Mehr Steuervorteile für Startup-Mitarbeiter

Firmengründungen werden in Deutschland weiter stark gefördert. Mitarbeiter von Startups können sich künftig über einen höheren Steuerfreibetrag freuen, was Unternehmensbeteiligungen angeht. Für Startups soll der vom Finanzausschuss beschlossene Schritt Anreiz und Bindung zugleich erleichtern.

Startups sollen künftig ihre Mitarbeiter mit steuerlichen Vorteilen enger an sich binden können. CDU/CSU und SPD haben sich dazu im Bundestag auf Details geeinigt, wie beide Regierungspartner mitteilten. Diese wurden vom Finanzausschuss beschlossen. Damit gilt eine Zustimmung im Plenum als gesetzt. Die finanzpolitische Sprecherin der CDU/CSU-Bundestagsfraktion, Antje Tillmann, sprach von einem guten Tag für die Startup-Szene, also neu gegründete und oft innovative Firmen.

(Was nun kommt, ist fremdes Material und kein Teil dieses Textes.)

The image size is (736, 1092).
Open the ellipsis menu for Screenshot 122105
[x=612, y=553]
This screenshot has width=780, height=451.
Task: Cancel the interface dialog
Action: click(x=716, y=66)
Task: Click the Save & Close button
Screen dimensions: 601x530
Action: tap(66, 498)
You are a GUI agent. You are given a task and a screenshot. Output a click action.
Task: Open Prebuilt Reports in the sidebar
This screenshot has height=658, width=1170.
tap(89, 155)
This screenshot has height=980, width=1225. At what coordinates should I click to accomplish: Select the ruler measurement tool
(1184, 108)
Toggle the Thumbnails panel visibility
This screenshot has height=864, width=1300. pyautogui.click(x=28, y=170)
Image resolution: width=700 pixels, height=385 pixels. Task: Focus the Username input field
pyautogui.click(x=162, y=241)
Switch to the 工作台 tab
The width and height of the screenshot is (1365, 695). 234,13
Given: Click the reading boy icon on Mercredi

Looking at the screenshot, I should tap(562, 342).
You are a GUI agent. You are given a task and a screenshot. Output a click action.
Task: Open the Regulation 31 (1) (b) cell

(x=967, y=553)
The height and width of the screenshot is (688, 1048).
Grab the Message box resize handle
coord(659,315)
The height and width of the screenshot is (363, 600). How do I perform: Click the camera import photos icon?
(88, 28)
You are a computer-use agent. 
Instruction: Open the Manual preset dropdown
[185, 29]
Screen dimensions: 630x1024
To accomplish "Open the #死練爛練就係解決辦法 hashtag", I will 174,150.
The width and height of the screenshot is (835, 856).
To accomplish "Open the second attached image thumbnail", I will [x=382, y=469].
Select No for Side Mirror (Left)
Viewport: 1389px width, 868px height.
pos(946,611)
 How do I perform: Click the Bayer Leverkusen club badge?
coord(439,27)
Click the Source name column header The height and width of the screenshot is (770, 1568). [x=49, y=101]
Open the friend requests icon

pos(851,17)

Die Bundesregierung wollte den steuerlichen Freibetrag für Mitarbeiterbeteiligungen auf 720 Euro im Jahr verdoppeln. Im Bundestag wurde nun beschlossen, dies nochmal auf 1440 Euro zu verdoppeln. „Damit soll die Gewinnung und Bindung qualifizierter Arbeitnehmerinnen und Arbeitnehmer durch Startups erleichtert werden“, sagte SPD-Politikerin Wiebke Esdar. „Beschäftigte von Startups müssen ihre Einkünfte auf der Übertragung von Vermögensbeteiligungen am Unternehmen des Arbeitgebers zunächst nicht versteuern. Die Besteuerung soll erst zu einem späteren Zeitpunkt, in der Regel im Zeitpunkt der Veräußerung, bei einem Arbeitgeberwechsel oder spätestens nach dem Ablauf einer Frist von zwölf Jahren erfolgen.“

Früheren Regierungsangaben zufolge sollen die Neuregelungen ab dem 1. Juli 2021 gelten. Der Bundestag soll nun bereits am Donnerstag formal dem sogenannten Fondsstandortgesetz zustimmen. Tillmann sagte, auch der Anwendungskreis der betroffenen Firmen sei ausgeweitet worden. „Entgegen dem Regierungsentwurf können nun auch zwölf Jahre alte Unternehmen von der neuen Regelung profitieren.“ Bundesfinanzminister Olaf Scholz hatte zuletzt gesagt, Ziel sei es, der Startup-Szene einen Schub zu geben und hier international eine Spitzenposition einzunehmen. „Wichtig ist mir, dass die Beschäftigten auch am Erfolg der Unternehmen teilhaben können.“ Bisher müssen Beschäftigte Vorteile aus den Beteiligungen sofort versteuern.